The grass is greener on the other side. This quip is meant to encourage you to water your own lawn; that all isn’t as it appears over the fence. But what happens when both sides are filled with such anxiety and burnout that there are only tiny tufts of grass that everyone is scrambling to occupy?
Silicon Valley has long been the golden goose of big tech. Though it’s not much more than a city of strip malls, freeways, and condo complexes, the tech elite flock there nonetheless. It’s a largely homogenous population of [mostly] men in branded Patagonia vests, figuring out their way to the professional top.

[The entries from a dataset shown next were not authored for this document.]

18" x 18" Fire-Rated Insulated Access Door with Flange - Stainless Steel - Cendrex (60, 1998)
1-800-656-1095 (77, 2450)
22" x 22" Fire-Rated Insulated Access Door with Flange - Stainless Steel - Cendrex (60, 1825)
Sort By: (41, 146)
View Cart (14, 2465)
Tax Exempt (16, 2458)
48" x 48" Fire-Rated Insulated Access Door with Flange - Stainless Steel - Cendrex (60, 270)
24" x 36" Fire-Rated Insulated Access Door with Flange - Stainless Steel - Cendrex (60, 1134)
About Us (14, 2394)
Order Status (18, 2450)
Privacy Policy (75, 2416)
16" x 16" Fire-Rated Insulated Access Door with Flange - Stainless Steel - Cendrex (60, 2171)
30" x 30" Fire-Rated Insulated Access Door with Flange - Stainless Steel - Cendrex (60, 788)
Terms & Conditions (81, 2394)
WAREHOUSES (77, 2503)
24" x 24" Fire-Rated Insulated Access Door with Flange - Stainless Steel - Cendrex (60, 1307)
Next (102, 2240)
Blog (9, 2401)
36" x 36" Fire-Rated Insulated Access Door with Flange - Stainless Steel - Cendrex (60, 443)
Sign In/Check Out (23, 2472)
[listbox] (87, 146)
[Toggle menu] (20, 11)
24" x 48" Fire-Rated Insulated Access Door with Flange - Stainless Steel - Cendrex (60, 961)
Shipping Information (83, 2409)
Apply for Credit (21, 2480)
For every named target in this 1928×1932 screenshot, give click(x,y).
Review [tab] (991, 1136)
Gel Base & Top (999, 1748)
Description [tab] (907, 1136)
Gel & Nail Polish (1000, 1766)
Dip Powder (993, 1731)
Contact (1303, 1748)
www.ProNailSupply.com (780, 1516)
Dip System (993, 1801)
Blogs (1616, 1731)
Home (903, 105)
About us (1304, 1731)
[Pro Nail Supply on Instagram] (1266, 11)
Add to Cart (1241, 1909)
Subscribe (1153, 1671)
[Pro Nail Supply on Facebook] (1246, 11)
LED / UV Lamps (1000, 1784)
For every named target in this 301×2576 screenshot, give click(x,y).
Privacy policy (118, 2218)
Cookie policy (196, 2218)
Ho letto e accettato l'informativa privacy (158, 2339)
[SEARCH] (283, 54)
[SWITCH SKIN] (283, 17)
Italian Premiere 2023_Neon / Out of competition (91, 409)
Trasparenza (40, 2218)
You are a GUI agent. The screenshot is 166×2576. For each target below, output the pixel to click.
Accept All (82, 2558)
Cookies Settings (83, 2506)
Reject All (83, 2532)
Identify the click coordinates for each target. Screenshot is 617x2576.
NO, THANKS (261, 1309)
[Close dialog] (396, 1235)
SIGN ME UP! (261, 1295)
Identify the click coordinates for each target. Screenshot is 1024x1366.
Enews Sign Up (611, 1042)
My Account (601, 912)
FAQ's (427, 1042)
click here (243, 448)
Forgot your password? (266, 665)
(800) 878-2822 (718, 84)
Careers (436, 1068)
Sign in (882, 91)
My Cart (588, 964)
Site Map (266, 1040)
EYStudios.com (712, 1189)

Yet, despite this conglomerate of the world’s brightest technical minds, there is widespread is burnout. Business Insider recently published a story about Blind, an anonymous professional network that serves as a job board and social forum. Though anonymous, Blind requires users to verify their employer and their total compensation.
While Blind is largely used to discuss offers, ask questions, and seek out jobs, it has also proven to be a barometer for the overall vibe of tech workers today. And it isn’t great. Beyond anxiety over layoffs or the looming recession, everyone is constantly seeking the key to happiness. It feels elusive; the paths to maximizing career opportunities, earnings, and fulfilled personal lives don’t seem to intersect.
Enter the Optimizers and the Balancers. These two camps of engineers are seemingly opposite, and yet they face the same dilemma. Optimizers eat, breathe, and sleep productivity. They are learning non-stop, without any thought for external relationships. Every waking moment exists to maximize learning, absorb information, code, and ultimately reach the peak of their potential earnings. They are at the top of their profession. And yet, they’re deeply unhappy as more money and responsibility yield diminishing returns.
Balancers have families, seek out drama-free work, and limit their exposure to micromanagement. They thrive on work-life balance. And yet, they too are unhappy as they are not reaching their professional peak fast enough. Optimizers seek balance. Balancers seek to optimize. Neither has found the ideal solution, and both are burnt out and riddled with anxiety over their futures.
Moreover, this struggle is not contained to Silicon Valley. Major tech hubs, including New York are facing similar challenges as everyone jockeys for a spot at the top. Tech workers are mimicking the Wall Street grind and burnout from twenty years ago (while juggling layoffs and a public health crisis).
By sustaining these impossible expectations to the best at both optimizing and balancing, no one wins. There is no greener grass. In fact, there’s almost no grass at all.